Please return all lines in the listing holding the word "folder".

Material for the task below:

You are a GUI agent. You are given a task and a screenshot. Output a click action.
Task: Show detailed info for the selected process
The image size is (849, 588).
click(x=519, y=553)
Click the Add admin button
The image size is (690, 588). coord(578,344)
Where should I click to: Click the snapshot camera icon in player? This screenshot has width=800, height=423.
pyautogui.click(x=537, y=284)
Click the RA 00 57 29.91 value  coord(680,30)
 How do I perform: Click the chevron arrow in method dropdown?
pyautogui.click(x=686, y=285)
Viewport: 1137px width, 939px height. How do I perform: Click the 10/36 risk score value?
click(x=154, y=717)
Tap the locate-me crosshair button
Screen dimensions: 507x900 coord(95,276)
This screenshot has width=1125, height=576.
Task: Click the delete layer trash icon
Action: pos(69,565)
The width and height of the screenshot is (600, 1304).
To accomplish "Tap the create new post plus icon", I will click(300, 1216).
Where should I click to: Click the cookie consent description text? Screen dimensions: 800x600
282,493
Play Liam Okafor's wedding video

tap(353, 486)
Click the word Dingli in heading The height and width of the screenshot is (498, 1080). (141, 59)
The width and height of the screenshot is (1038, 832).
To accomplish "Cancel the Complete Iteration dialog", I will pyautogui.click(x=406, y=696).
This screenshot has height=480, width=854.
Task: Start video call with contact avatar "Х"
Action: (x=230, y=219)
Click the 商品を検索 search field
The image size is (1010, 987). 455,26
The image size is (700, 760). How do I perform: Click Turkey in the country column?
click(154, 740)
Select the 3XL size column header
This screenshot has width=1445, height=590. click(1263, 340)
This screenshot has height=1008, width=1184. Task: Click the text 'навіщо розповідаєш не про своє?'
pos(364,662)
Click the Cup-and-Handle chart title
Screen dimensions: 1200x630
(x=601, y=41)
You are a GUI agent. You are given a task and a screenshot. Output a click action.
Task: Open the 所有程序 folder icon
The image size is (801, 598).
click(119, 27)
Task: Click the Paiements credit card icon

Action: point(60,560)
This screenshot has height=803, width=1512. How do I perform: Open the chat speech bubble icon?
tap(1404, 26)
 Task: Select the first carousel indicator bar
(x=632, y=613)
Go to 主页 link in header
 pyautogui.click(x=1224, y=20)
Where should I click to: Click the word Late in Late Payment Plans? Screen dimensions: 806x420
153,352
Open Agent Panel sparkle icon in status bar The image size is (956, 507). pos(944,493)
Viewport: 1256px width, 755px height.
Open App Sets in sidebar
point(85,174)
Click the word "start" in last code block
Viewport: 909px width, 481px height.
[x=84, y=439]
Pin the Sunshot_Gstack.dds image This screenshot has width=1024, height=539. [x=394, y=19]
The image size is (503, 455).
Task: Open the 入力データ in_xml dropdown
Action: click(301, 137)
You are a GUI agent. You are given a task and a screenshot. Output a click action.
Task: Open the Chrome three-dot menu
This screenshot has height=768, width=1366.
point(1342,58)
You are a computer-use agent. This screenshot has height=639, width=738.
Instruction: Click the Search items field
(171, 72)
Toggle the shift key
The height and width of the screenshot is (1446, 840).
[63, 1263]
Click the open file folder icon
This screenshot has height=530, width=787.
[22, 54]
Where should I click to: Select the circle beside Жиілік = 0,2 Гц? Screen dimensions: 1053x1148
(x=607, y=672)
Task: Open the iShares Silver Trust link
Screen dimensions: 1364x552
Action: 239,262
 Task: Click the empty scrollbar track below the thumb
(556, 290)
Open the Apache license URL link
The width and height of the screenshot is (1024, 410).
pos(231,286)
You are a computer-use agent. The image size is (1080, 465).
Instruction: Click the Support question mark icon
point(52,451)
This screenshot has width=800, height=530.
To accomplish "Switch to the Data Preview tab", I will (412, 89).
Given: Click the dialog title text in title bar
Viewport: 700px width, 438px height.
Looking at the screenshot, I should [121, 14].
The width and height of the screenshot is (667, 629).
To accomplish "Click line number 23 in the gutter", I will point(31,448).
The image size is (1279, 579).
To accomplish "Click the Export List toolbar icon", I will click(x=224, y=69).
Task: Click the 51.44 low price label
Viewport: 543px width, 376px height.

End of Material for the task.

Completed task
Task: Open the 所有程序 folder icon
Click the open file folder icon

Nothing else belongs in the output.